Nous ne demandons pas le report de la taxe carbone. Mais nous demandons une autre politique fiscale. La fiscalité doit être juste, redistributive et écologique.
Juste dans le sens ou les plus riches doivent contribuer fortement à l’effort de guerre que nous devons engager pour faire face à la crise écologique.
Redistributive parce que l’outil fiscal doit servir à lutter contre les inégalités.
Écologique par ce que la pollution doit être taxée, pour que la question environnementale soit enfin prise en compte.
Je dis à mes ami·e·s de gauche, ne retombez pas dans vos ornières du passé en disant on commence par le social et après on s’occupera de l’écologie. Vous faites fausse route, la question écologique est une question social déterminante. L’explosion des inégalités que produit une économie financiarisée, délocalisée et déshumanisée au service exclusif des premiers de cordées a fait du compromis fordiste une chimère.
Un nouveau compromis social doit se construire où la question écologique est pleinement prise en compte. La grande faute de la gauche traditionnelle qui depuis plus d’un siècle et demi est hégémonique dans ses différentes nuances idéologiques : communiste, socialiste, sociale-démocrate, sociale-libérale, éco-socialiste ou trotskyste, est d’avoir au fond considéré que le seul sujet social était la répartition des richesses. Mais la vérité est qu’en omettant de prendre pleinement en compte l’origine de ces richesses, ou de ces ressources ; les conséquences environnementales des moyens de productions ; l’utilité sociale des productions ou la prédation sur la nature qu’elles impliquent, elle a fait une concession décisive au capitalisme. Sans prise en compte de la question écologique, il ne peut pas y avoir de justice sociale. La question du climat le révèle tardivement mais cruellement aux yeux de tous et toutes.

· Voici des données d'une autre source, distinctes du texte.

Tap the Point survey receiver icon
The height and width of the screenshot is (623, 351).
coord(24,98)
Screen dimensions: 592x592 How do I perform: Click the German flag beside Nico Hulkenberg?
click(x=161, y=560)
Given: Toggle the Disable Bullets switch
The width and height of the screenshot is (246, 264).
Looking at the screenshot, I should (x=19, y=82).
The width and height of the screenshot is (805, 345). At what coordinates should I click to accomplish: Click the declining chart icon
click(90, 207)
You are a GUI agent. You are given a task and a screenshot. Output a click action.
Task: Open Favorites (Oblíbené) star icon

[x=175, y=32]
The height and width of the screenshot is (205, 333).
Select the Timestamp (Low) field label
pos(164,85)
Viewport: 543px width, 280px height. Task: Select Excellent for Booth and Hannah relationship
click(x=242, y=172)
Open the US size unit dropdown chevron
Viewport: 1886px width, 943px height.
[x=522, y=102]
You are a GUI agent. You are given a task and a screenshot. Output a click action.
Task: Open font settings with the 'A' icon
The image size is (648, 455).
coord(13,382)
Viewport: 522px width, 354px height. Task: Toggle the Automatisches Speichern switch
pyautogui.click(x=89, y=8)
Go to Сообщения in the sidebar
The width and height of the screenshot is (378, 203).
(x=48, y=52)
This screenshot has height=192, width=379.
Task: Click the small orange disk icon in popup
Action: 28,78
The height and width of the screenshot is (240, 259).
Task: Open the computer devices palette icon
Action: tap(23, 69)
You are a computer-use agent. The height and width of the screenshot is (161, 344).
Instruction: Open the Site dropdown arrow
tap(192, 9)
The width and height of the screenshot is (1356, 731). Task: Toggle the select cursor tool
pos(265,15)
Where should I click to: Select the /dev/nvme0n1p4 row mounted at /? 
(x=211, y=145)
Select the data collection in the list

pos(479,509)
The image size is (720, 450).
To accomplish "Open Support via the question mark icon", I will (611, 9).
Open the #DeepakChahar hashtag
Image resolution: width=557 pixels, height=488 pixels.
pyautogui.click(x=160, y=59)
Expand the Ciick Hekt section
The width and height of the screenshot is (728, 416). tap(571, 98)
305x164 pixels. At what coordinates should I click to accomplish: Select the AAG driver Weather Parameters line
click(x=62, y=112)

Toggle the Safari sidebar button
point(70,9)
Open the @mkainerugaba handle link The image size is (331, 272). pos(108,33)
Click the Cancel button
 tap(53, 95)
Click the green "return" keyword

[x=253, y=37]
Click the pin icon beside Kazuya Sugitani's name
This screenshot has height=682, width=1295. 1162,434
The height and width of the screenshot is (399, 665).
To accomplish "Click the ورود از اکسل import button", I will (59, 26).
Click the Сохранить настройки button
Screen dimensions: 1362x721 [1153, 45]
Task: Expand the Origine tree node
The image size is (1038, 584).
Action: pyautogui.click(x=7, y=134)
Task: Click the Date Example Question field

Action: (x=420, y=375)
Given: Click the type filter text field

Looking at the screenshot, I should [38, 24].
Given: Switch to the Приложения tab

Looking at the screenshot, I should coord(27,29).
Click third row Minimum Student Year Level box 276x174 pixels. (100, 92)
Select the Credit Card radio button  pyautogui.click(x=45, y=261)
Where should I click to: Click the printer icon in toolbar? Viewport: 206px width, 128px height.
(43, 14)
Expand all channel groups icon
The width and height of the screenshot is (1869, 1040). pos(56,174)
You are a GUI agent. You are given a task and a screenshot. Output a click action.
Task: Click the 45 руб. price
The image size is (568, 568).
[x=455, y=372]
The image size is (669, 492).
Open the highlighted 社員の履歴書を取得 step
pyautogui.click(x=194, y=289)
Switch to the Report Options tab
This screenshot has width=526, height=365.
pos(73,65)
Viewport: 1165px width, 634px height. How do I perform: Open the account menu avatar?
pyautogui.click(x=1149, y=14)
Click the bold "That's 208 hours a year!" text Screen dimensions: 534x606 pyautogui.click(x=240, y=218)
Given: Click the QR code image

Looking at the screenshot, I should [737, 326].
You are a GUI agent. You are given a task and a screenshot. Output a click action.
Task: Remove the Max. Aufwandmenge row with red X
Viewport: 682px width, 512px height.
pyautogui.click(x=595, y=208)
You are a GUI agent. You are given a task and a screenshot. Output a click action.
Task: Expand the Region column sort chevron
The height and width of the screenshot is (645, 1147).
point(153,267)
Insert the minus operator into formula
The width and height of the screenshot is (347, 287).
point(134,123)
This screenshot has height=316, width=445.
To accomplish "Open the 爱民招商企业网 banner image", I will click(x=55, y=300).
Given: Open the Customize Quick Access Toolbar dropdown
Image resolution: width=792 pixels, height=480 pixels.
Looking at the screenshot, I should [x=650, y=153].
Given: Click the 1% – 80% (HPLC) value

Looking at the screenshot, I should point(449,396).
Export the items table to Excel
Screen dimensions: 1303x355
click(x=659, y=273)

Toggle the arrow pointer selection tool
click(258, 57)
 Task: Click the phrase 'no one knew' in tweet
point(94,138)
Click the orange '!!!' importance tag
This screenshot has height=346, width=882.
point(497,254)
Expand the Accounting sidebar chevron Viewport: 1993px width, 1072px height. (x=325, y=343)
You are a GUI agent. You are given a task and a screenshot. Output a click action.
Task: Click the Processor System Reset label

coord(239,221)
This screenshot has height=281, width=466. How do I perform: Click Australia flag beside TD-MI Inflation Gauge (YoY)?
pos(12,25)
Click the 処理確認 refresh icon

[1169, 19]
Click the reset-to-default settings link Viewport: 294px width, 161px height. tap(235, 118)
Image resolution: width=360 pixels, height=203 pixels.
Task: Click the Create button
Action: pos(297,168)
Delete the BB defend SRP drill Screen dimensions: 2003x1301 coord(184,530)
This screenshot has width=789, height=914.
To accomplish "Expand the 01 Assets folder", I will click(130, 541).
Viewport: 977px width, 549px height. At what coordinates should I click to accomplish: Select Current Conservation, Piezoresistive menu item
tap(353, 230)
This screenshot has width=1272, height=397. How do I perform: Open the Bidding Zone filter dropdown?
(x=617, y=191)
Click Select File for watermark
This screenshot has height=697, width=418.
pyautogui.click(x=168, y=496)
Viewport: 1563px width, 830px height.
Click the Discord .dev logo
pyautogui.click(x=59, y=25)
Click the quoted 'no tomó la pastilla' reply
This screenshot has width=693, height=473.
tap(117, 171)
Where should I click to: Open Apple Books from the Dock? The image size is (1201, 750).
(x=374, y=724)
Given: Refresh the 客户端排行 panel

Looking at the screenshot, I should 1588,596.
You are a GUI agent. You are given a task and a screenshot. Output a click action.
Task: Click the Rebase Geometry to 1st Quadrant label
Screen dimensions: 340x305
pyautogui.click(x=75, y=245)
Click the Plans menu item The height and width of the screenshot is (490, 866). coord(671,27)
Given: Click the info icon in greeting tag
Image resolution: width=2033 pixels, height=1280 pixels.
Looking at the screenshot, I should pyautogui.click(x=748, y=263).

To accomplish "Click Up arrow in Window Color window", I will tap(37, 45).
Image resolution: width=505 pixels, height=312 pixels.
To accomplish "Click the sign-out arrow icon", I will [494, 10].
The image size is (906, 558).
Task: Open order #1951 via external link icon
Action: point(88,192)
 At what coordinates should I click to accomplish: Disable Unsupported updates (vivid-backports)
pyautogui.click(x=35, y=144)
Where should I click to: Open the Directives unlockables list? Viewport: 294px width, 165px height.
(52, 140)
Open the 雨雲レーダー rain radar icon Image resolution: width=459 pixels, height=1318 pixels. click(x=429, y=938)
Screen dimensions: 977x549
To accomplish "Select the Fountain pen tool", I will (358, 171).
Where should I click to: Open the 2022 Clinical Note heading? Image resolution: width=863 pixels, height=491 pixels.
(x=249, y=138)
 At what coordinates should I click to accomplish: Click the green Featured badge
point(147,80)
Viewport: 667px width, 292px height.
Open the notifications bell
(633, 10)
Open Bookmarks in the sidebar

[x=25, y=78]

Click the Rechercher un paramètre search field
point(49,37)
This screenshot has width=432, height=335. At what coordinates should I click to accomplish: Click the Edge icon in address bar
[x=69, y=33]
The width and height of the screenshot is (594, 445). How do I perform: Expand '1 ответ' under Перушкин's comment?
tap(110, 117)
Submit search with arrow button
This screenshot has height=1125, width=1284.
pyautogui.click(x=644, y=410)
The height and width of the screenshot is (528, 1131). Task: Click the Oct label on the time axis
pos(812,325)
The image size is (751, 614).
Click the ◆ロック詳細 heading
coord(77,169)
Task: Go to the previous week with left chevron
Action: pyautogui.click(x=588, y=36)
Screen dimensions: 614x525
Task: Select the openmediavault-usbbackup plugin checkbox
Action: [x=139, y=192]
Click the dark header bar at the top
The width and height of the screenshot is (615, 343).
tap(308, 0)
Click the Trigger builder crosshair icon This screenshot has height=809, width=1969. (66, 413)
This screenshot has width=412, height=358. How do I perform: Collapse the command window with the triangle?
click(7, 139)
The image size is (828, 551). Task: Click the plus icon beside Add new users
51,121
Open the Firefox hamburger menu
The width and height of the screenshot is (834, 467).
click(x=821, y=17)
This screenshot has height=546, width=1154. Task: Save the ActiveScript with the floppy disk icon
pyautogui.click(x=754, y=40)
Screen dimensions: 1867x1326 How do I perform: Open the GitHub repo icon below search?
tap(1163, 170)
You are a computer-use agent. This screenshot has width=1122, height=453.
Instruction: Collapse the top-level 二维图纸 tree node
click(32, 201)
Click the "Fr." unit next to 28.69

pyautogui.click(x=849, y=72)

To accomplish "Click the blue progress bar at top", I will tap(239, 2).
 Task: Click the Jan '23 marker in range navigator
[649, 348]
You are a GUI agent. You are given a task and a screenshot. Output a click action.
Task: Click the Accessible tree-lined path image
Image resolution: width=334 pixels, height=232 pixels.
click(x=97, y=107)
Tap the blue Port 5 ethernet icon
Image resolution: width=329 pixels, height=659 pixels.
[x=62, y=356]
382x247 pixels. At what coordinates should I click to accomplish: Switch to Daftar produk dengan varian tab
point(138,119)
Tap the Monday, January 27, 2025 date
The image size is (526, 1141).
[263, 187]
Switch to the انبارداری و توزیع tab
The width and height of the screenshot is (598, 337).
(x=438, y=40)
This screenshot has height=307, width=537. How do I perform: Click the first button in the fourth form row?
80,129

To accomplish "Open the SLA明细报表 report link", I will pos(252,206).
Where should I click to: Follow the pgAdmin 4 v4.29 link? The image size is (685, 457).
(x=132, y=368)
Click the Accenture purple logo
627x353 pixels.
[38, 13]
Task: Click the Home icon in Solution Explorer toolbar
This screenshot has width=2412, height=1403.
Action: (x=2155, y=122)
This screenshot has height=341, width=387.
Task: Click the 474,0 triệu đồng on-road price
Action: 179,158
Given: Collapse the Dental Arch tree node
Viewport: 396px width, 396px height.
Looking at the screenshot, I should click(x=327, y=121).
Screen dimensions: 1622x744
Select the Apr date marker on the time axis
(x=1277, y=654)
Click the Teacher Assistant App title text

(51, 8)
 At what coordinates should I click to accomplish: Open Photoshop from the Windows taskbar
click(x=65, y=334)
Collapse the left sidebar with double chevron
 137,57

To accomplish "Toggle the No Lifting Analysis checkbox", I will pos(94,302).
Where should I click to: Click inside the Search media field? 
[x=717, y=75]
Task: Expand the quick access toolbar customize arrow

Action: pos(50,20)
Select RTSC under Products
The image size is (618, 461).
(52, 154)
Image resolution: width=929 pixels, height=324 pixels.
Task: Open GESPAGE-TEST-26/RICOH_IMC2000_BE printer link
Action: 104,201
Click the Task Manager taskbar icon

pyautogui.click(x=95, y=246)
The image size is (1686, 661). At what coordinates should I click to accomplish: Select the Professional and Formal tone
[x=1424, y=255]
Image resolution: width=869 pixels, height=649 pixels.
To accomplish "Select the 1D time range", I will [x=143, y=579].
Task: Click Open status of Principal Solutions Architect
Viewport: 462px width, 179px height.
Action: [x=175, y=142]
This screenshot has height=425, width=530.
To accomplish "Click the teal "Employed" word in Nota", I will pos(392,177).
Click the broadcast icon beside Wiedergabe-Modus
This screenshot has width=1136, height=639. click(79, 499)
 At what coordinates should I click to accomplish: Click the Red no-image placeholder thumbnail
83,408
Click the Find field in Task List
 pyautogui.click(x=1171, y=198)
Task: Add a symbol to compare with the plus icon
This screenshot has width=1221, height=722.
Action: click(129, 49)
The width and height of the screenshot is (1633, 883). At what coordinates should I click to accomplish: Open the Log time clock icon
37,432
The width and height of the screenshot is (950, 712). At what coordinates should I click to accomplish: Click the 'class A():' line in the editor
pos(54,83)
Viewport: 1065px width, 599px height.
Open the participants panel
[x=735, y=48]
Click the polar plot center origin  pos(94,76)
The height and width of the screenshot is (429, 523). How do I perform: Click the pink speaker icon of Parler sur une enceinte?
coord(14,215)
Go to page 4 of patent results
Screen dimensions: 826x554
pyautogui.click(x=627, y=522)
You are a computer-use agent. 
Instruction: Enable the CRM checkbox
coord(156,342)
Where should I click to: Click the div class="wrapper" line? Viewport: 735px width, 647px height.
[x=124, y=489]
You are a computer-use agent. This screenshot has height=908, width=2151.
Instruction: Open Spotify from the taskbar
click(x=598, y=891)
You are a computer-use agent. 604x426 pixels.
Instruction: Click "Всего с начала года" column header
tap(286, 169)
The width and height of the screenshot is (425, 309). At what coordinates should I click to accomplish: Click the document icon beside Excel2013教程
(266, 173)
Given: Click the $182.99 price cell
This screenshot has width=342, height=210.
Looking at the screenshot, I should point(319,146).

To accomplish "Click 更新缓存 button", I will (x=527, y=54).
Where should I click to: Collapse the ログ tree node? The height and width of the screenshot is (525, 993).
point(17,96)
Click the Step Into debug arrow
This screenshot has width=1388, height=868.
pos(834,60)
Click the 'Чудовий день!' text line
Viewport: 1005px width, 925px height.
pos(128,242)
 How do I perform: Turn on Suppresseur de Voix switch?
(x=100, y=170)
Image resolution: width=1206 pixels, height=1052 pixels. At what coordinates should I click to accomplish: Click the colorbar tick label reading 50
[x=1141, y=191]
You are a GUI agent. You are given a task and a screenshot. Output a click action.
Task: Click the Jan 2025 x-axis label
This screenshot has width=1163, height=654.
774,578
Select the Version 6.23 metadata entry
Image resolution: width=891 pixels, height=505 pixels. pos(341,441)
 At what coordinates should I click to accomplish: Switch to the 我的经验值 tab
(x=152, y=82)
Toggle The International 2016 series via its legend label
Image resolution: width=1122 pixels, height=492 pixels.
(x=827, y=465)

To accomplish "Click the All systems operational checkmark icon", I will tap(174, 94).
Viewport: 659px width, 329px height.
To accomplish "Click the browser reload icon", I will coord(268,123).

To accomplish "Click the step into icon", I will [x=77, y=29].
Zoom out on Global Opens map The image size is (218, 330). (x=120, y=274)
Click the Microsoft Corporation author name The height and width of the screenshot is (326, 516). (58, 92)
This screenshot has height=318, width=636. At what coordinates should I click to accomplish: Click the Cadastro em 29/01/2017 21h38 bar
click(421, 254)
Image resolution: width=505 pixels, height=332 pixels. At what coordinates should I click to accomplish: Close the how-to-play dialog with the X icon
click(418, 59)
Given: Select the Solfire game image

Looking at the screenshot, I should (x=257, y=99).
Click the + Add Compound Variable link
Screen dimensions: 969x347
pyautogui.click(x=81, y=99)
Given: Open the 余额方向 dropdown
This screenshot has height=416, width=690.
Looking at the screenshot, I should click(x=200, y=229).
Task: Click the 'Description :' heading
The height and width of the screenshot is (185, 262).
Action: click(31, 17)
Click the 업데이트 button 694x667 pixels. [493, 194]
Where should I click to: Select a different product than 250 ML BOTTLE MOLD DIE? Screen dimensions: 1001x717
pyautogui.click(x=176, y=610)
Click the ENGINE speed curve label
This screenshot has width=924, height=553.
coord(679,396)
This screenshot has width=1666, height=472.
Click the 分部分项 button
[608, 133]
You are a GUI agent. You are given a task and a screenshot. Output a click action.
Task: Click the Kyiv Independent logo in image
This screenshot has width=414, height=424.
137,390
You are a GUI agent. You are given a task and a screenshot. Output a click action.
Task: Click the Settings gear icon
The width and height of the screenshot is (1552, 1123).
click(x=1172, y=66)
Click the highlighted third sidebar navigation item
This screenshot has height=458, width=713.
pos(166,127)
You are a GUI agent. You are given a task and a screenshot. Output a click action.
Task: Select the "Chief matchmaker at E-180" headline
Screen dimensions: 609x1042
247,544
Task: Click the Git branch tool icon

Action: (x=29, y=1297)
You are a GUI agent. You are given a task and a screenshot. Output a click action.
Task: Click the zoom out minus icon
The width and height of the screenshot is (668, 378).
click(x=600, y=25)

Le mouvement des gilets jaunes est l’une des expressions de cette réalité : la vie est chère car une part de plus en plus importante de nos dépenses sont des dépenses contraintes, imposées. Et elles sont liées pour beaucoup à l’irruption du juste prix écologiques des choses dans nos dépenses. C’est pour cette raison qu’il n’y a pas d’issue sociale et solidaire heureuse sans écologie. Le seul chemin pour atteindre une réelle justice sociale ici, au Nord, et ailleurs, au Sud, est de pleinement apprendre à partager les ressources durablement accessibles, c’est à dire les ressources renouvelables. Il n’existe pas de résolution de l’équation sans pleinement comprendre la phrase célèbre de Gandhi: « Vivre simplement pour que les autres, simplement, puissent vivre ».
Certains persistent à faire des enjeux environnementaux une question secondaire. Parfois ce sont d’ailleurs les mêmes qui pensent qu’il faut, pour répondre à la question des classes populaire, délaisser des enjeux jugés par eux secondaires, comme la lutte pour les droits des minorités, ou la condition des femmes.
Je veux leur répondre ceci.
Les inégalités sont encore plus mordantes lorsque l’on est une femme. Le mouvement « #NousToutes » dont le succès a été important, tout comme la mobilisation importante des femmes dans le mouvement des gilets jaunes témoignent de cette injustice dans l’injustice. Les femmes sont en première ligne face à la vie chère car elles subissent plus souvent la précarité et les emplois partiels subis, elles sont moins payées que les hommes, et elles sont plus souvent que les hommes en situation de parent isolée. Cette réalité trop souvent invisibilisée ne peut être acceptée et doit être regardée en face. L’uniforme des gilets jaunes ne doit pas être le cache sexe des inégalités de genre.
Je voudrais indiquer ce qu’il est possible de réaliser maintenant, dans l’urgence, pour répondre à la mobilisation et à la colère qui s’exprime dans notre pays.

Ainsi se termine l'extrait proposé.